- TEXTE À LIRE
========================================================================

Le détachement que je prêche, après avoir contemplé notre Modèle, est la maîtrise de soi, non la pauvreté voyante et criarde, qui masque la paresse et l’abandon. Tu dois t’habiller selon ta condition, selon le milieu dans lequel tu vis : ta famille, ton travail… ; comme tes collègues, mais pour Dieu, avec le souci de donner une image authentique et attirante de la vraie vie chrétienne. Avec naturel, sans extravagance : je vous assure qu’il vaut mieux pécher par excès que par défaut. Comment imagines-tu le maintien de notre Seigneur ? N’as-tu jamais pensé à la dignité avec laquelle il devait porter cette tunique sans couture que les mains de Sainte Marie ont dû tisser ? Ne te souviens-tu pas qu’il se plaint chez Simon qu’on ne lui a pas présenté d’eau pour se laver avant de passer à table ? Il est vrai qu’il s’est servi de ce manque de politesse pour mieux mettre en valeur par cette anecdote son enseignement selon lequel l’amour se manifeste en des petits riens ; mais il fait aussi en sorte de montrer clairement qu’il observe les coutumes sociales. C’est pourquoi nous devons, toi et moi, nous efforcer de nous détacher des biens et du confort du monde, mais sans éclat, sans rien faire de bizarre.

Pour moi, une preuve de ce que nous nous sentons maîtres du monde, administrateurs fidèles de Dieu, vient du soin que nous prenons des choses que nous utilisons, pour qu’elles se conservent, qu’elles durent, qu’elles soient utiles, qu’elles servent le plus longtemps possible à leur finalité, de sorte que rien ne s’abîme. Dans les centres de l’Opus Dei vous verrez une décoration simple, accueillante et, surtout, propre. Ne confondons pas pauvreté et mauvais goût ou saleté ! Pourtant je comprends que, selon tes possibilités et tes obligations sociales, familiales, tu possèdes des objets de valeur et que tu en prennes soin, tout en conservant l’esprit de mortification, le détachement.

Il y a de nombreuses années — plus de vingt-cinq —je me rendais à un réfectoire pour mendiants qui, de toute la journée, n’avaient pour autre nourriture que le repas qu’on leur y servait. C’était un local spacieux dont s’occupaient un groupe de dames dévouées. Après la première distribution, d’autres mendiants s’empressaient de venir recueillir les restes. Un des mendiants de ce second groupe attira mon attention : il possédait une cuillère en étain ! Il la sortait précautionneusement de sa poche, la regardait avec avidité, avec délectation et, lorsqu’il avait terminé de savourer sa pitance, il regardait à nouveau la cuiller et ses yeux semblaient crier : elle est à moi ! Il la léchait ensuite par deux fois pour la nettoyer puis, satisfait, la remettait dans les plis de ses haillons. Elle lui appartenait, en effet, pauvre miséreux qui, parmi ces gens, ses compagnons d’infortune, se considérait riche !

========================================================================

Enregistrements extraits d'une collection

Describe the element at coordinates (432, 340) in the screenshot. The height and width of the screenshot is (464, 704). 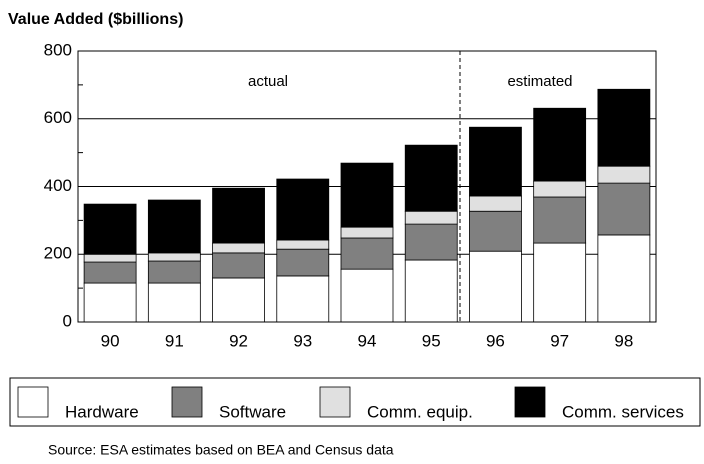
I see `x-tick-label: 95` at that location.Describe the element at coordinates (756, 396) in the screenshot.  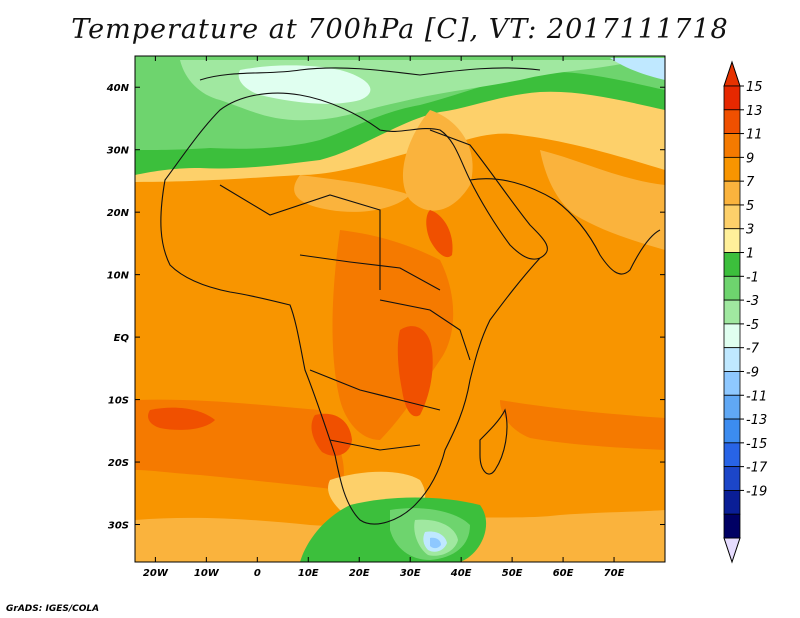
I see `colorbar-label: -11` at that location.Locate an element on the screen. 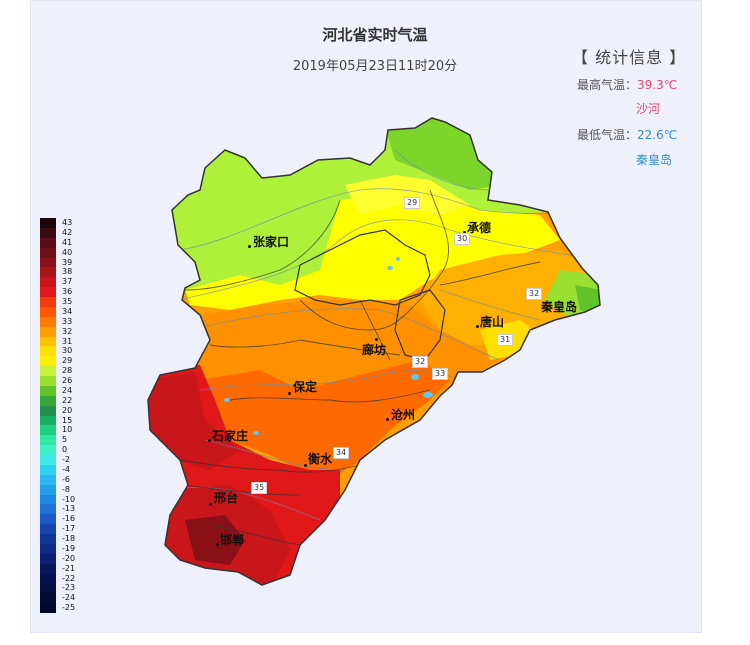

========================================================================

- CONSIGNE A
Répondez aux questions suivantes d'après le texte sur le détachement.
(i) De quoi le Seigneur se plaint-il chez Simon ?
(ii) Quels adjectifs qualifient la décoration des centres de l'Opus Dei ?
(iii) En quelle matière est la cuillère du mendiant ?
- CONSIGNE B
Résumez en deux phrases le texte sur le détachement.

- CORRIGÉ RÉDIGÉ A
(i) Il se plaint qu'on ne lui a pas présenté d'eau pour se laver avant de passer à table.
(ii) Elle est simple, accueillante et, surtout, propre.
(iii) Elle est en étain.

- CORRIGÉ RÉDIGÉ B
Le détachement y est présenté comme la maîtrise de soi et non comme une pauvreté voyante : chacun doit s'habiller selon sa condition, avec naturel, comme le Seigneur qui observait les coutumes sociales. Le texte invite aussi à prendre soin des choses pour qu'elles durent, sans confondre pauvreté et mauvais goût ou saleté, et évoque un mendiant qui se considérait riche parce qu'il possédait une cuillère en étain.